When Timmer and Klingmüller started working together in 1999, they initially focused on the Jak/STAT signalling cascade, a system consisting of three main components located in and below the membrane of blood precursor cells. This molecular signalling network is activated by the hormone erythropoietin (EPO), which is produced in the kidneys and induces the maturation of blood precursors into red blood cells. As they worked together using the experimental data produced in Klingmüller’s laboratory (who was then still at the Max Planck Institute of Immunobiology in Freiburg), the theoretician Timmer managed to successfully develop a mathematical model that described the temporal course of the individual reactions in the molecular signalling network much better than the biological models available at that time.
“Since then, the signalling systems we have investigated have become more and more complex,” said Klingmüller. “And now our two laboratories have areas of overlapping expertise. In our laboratory, for example, we are attempting to translate the conclusions gained from systems biology experiments into theoretical language.” And one of Timmer’s doctoral students is currently gaining initial experience in the systems biology methods that Klingmüller’s team use for their proteomic and genomic research.
The Jak/STAT signalling pathway is the simplest of all signalling pathways.

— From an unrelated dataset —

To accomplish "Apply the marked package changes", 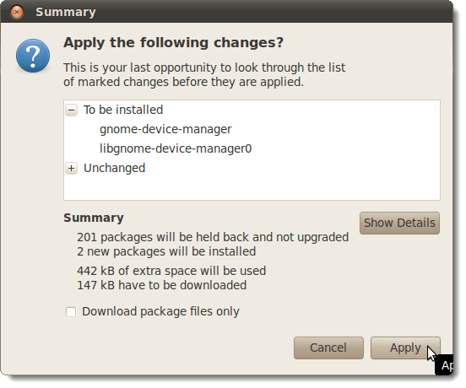I will tap(405, 348).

Signalling pathways normally involve dozens of different molecules; the presence of numerous feedback loops makes them complex dynamic systems that can only be thoroughly understood by an iterative processing of information using experimental and theoretical systems biology. “The signalling processes of liver cells have a modular organization; some components, including the Jak/STAT cascade, are interconnected with each other on a second level,” said Timmer. “We hope that at some stage we will be able to bring these modules together in a theoretical model,” said Timmer, pointing out that this requires excellent experimental data, which is why the collaboration with Klingmüller is so fertile.The consortium still has a lot of work ahead of it, and the understanding of an individual liver cell might not turn out to be enough. “We believe that the toxic effect of some medicines is also associated with an overreaction of the innate and acquired immune systems,” Klingmüller said. “Therefore, we also need to understand which immune system messengers play a role and which individual patient dispositions we need to take into account when developing a drug test.” The broad cooperation with industry is of huge importance for the academic researchers: they are given access to reference compounds with known liver toxicity that are held by pharmaceutical companies and normally kept strictly confidential. In addition, laboratories in big companies have much greater technical capacities than university laboratories. And last but not least, the pharmaceutical companies have at their disposal pharmacokinetic models for their compounds that provide information on the quantities taken up by different organs. It can therefore be envisaged that the project will lead to a holistic understanding of drug effects: it goes without saying that complex problems are best solved in cooperation.